Selected extract:
▼
Dr.Web software company (reported by BleepingComputer) has found a new type of activity-tracking apps on Google Play Store that have garnered over 20 million downloads. The popularity of these three tracking apps among Android users is due to their claim to be health trackers and pedometers that motivate users to exercise by offering cash rewards for reaching specific fitness goals.
Stay away from these three apps, they are still available in the Google Play Store.
According to Dr.Web, the rewards promised by these apps are difficult to receive. To cash out, users must first accumulate a large number of rewards and then watch a large number of commercials. Despite all the effort, the apps don’t verify the payment information provided by users, making it highly unlikely that they will receive the promised money.
Three apps mentioned in the report remain in the Google Play Store. They are:
- Lucky Step – Walking Tracker with 10 million downloads.
- WalkingJoy with 5 million downloads.
- Lucky Habit: health tracker with 5 million downloads.
According to the report, the three mentioned apps connect to the same command & control server, which is commonly used by cybercriminals to direct malware-infected systems. This connection suggests that they were developed by the same person. Also, previous versions of Lucky Step-Walking Tracker falsely advertised the ability to convert rewards into gift cards for online stores.
▲
Stored data entries:
▼
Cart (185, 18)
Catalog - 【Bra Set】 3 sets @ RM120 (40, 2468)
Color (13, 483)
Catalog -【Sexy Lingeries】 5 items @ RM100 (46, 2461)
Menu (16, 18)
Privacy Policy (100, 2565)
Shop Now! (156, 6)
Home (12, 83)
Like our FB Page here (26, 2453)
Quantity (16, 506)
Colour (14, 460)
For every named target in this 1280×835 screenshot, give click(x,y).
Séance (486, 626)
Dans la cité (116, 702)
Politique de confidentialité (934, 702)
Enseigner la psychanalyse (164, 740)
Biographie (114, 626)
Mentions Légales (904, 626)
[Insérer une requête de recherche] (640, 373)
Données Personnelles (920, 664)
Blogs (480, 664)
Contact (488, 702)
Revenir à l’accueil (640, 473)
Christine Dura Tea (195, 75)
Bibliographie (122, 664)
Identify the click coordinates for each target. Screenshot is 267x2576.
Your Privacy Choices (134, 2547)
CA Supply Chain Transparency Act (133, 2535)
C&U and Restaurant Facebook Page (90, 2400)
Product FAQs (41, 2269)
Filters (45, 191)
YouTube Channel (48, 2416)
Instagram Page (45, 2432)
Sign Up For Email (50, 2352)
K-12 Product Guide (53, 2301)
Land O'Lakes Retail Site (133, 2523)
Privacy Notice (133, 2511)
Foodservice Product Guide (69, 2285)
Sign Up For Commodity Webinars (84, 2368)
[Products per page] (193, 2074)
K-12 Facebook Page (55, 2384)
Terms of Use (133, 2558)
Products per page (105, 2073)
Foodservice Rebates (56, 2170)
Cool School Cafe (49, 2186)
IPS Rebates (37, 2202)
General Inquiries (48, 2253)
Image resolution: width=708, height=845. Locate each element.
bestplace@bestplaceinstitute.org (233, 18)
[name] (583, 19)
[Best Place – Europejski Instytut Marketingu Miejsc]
▲
What the exercise asks: Translate this sentence from the article on the fitness-tracking apps into Spanish: "According to Dr.Web, the rewards promised by these apps are difficult to receive." None of these lines are needed.

Expected answer: Según Dr.Web, las recompensas prometidas por estas aplicaciones son difíciles de recibir.